Mais quel est l’intérêt,
et quelle est la valeur d’un mouvement ainsi conçu ?
J’avais ouvert le livre de M. de Mun dans l’espoir de m’y renseigner
sur le mouvement ouvrier catholique. Or, ou je me trompe fort,
ce mouvement n’a jamais existé. Il y a eu, dès l’hiver
de 1871 – 1872, un élan de « descente vers le
peuple » de la part de quelques individualités
catholiques (les frères Albert et Robert de Mun, le Marquis
René de la Tour du Pin-la Charce, etc.) appartenant toutes à
l’antique aristocratie nobiliaire. Le livre de M. de Mun nous expose
leurs aspirations chrétiennes et sociales, leurs démarches,
leurs résultats acquis. Mais de ce livre, les ouvriers sont
absents. Faut-il conclure qu’ils l’étaient également
des cercles eux-mêmes ? Non, certes : il y eut, il y
a peut-être encore des ouvriers, dans les cercles catholiques
d’ouvriers. Mais le rôle qu’ils y ont joué fut celui
d’une figuration passive autant que muette. La doctrine de la
contre-révolution, la conception de
l’organisation corporative, ce n’est pas eux qui les
élaborèrent, mais ceux qui s’étaient donné
mandat de penser et de parler en leur place : eux, n’y ont été
pour rien. Les ont-ils seulement connues ? On peut se le
demander.

* La consigne *
Reprenez l'extrait sur les cercles catholiques d'ouvriers et poursuivez-le à partir de sa dernière phrase. Aucun des items n'est nécessaire ici.

Entrées du jeu de données
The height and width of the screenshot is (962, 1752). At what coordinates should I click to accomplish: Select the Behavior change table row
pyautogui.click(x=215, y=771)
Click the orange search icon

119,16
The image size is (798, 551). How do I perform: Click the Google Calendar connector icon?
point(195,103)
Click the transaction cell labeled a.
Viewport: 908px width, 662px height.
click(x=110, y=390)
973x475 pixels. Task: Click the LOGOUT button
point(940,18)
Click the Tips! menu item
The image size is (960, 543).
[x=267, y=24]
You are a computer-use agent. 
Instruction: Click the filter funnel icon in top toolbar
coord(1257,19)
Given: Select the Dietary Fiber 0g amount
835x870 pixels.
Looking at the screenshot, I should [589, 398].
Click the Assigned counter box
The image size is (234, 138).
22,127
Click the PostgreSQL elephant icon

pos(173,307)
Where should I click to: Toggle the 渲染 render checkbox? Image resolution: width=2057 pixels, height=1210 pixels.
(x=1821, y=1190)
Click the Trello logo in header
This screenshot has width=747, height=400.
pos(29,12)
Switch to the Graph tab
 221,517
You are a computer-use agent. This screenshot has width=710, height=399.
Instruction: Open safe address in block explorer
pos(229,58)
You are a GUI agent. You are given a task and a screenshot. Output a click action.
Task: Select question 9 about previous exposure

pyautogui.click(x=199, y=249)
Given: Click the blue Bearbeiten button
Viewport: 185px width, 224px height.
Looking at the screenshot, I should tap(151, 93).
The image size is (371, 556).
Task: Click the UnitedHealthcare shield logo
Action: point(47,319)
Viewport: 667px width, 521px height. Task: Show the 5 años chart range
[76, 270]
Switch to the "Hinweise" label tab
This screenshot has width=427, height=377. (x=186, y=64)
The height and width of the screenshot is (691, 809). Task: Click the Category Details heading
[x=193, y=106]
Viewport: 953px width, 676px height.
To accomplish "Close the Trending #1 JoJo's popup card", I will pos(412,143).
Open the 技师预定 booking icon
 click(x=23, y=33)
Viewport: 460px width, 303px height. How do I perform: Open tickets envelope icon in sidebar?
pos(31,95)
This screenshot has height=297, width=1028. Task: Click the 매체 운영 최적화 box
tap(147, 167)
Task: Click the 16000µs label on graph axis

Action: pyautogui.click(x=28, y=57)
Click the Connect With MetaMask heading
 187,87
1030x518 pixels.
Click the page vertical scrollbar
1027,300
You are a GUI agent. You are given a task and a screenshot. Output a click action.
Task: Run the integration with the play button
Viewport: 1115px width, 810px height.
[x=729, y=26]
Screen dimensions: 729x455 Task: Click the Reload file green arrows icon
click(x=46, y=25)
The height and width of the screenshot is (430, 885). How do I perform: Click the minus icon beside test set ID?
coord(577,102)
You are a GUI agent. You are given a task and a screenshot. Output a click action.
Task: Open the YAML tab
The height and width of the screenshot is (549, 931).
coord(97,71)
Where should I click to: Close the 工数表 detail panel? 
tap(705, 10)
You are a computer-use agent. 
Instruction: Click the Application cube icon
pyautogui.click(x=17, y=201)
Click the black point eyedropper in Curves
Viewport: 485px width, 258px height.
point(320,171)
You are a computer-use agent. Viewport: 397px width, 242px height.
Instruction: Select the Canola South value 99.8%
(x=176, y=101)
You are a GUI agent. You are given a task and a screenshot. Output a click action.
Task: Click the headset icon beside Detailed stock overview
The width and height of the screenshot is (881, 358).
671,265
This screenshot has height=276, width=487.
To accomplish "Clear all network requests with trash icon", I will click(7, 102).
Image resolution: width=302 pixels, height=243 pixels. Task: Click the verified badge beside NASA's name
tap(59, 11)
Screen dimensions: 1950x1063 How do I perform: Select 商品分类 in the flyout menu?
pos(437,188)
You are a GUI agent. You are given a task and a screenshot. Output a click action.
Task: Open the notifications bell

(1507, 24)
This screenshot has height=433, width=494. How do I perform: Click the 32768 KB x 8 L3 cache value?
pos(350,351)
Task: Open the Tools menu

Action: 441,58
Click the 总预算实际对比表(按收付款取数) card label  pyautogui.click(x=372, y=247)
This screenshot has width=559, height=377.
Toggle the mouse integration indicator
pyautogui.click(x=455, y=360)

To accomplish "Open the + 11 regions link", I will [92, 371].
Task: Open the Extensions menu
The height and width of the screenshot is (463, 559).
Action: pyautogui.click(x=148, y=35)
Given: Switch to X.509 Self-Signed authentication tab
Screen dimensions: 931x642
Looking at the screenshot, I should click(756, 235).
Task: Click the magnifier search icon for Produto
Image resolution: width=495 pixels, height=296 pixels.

* La réponse *
L’Œuvre des Cercles a
été l’expression pratique d’un certain courant
idéologique [[J’écris ce mot non sans hésitation :
« un certain état d’âme », voila
qui serait plus juste, peut-être.]]
au sein de l’aristocratie contre-révolutionnaire française
après 1870 : courant assez menu d’ailleurs et qui éveilla
longtemps, dans le parti conservateur et les milieux catholiques
eux-mêmes, de remarquables résistances. M. de Mun nous
dit bien que ces résistances se sont peu à peu
évanouies et que la conception corporative a
pris dans le monde industriel possession des esprits. C’est chose
possible. Mais nous nions, en revanche, qu’elle ait rallié en
aucune façon la classe ouvrière pensante. Nous ne
voyons en elle qu’une enfantine chimère et, dans l’esprit de
ses mystiques promoteurs, qu’une « impuissance totale à
comprendre la marche de l’histoire moderne ».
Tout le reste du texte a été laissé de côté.